═════ Texto del documento ═════

Como Ortega, Eugenio D’Ors también pensaba que la historia oscila entre épocas viriles y épocas marcadas por el signo del “Eterno Femenino” (noción que puso Goethe en circulación). Las épocas femeninas adquieren valores humanistas y humanitarios. Dice D’Ors que la civilización del XIX tuvo un carácter feminoide, mientras otras, como la del Renacimiento mostraban ya una cínica masculinidad. Lo primeros pasos de la docencia, de la enseñanza y formación del carácter, han sido siempre auspiciados por el “eón femenino”, mientras los últimos se coronan con las insignias y el ejemplo de la paternidad viril.
Sin embargo, en los momentos fértiles de la cultura, en la Atenas de Pericles, en la aurora del cristianismo, en las cortes de amor de la Provenza, en la Ilustración del XVIII, las ideas circularon a través de epístolas, mejor que a través de lecciones y libros, cartas entre intelectuales y mujeres sabias, entre filósofos y princesas filósofas. En esas horas, “la mujer, captadora intuitiva de valores nuevos, propagandista casi inevitable, corredora de simpatías, tejedora de intereses, emisaria de tendencias, soberana de cortes, salones y hogares, corazón para palpitaciones de los tiempos, decide del significado supremo de las épocas, de los estilos y de los gustos. Ritmos y formas, modas y anhelos dependen de ella; en sus jardines crecen las flores más delicadas de la sociabilidad” (D’Ors, La Ciencia de la Cultura, VI) .

═════ Sección de datos ═════

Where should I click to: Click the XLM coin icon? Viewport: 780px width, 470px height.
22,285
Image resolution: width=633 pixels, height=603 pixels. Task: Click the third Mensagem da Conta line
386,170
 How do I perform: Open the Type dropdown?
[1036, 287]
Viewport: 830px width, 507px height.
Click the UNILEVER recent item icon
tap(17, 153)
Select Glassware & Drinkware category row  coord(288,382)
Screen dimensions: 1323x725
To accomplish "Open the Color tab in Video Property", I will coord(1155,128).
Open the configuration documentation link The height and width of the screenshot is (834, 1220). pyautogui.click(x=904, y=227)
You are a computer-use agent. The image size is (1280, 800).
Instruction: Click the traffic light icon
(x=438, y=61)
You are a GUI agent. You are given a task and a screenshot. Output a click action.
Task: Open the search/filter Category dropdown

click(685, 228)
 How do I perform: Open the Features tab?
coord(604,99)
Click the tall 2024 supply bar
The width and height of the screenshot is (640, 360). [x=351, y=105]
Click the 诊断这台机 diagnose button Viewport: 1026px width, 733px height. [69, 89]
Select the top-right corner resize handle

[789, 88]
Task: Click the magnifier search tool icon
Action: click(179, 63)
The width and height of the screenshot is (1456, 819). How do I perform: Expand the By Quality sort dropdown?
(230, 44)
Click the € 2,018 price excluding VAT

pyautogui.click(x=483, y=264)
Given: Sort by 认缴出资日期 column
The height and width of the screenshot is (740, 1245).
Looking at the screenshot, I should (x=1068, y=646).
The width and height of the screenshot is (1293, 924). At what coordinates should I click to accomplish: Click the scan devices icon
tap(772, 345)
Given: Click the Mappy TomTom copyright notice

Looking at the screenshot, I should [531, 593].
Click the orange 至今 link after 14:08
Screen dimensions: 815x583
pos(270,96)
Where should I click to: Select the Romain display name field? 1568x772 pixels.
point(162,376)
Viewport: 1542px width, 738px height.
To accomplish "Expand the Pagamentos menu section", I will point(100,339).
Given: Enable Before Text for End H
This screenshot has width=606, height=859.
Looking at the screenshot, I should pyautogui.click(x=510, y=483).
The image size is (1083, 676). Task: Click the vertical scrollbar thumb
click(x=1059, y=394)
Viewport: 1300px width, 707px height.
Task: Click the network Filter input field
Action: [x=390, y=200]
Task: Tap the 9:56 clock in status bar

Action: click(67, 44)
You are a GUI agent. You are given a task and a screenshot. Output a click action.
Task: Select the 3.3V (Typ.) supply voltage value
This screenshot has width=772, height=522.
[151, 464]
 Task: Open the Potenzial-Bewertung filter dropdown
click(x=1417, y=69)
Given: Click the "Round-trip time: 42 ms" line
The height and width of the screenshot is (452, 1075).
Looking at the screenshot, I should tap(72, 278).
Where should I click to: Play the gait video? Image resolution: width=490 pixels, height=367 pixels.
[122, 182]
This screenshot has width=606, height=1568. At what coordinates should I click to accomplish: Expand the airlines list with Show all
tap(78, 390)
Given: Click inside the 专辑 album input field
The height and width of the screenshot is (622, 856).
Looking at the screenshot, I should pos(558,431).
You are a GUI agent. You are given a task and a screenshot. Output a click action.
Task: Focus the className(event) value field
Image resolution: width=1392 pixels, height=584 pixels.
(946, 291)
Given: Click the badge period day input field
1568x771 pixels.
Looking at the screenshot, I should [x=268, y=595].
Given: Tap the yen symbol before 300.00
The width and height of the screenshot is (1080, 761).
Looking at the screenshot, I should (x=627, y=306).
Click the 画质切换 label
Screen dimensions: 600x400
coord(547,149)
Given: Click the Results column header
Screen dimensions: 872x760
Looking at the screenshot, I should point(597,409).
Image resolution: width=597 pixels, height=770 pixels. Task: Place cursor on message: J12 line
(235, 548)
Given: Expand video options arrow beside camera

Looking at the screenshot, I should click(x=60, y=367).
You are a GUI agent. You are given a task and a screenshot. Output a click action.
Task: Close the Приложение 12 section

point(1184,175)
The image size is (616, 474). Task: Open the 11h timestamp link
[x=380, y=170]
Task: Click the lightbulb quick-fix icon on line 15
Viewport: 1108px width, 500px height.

═════

Qué hacer:
Transcribe sin cambios el pasaje del texto sobre D’Ors y el “Eterno Femenino” que va desde "Como Ortega, Eugenio" hasta "la paternidad viril.", ambos incluidos.

Tu respuesta:
Como Ortega, Eugenio D’Ors también pensaba que la historia oscila entre épocas viriles y épocas marcadas por el signo del “Eterno Femenino” (noción que puso Goethe en circulación). Las épocas femeninas adquieren valores humanistas y humanitarios. Dice D’Ors que la civilización del XIX tuvo un carácter feminoide, mientras otras, como la del Renacimiento mostraban ya una cínica masculinidad. Lo primeros pasos de la docencia, de la enseñanza y formación del carácter, han sido siempre auspiciados por el “eón femenino”, mientras los últimos se coronan con las insignias y el ejemplo de la paternidad viril.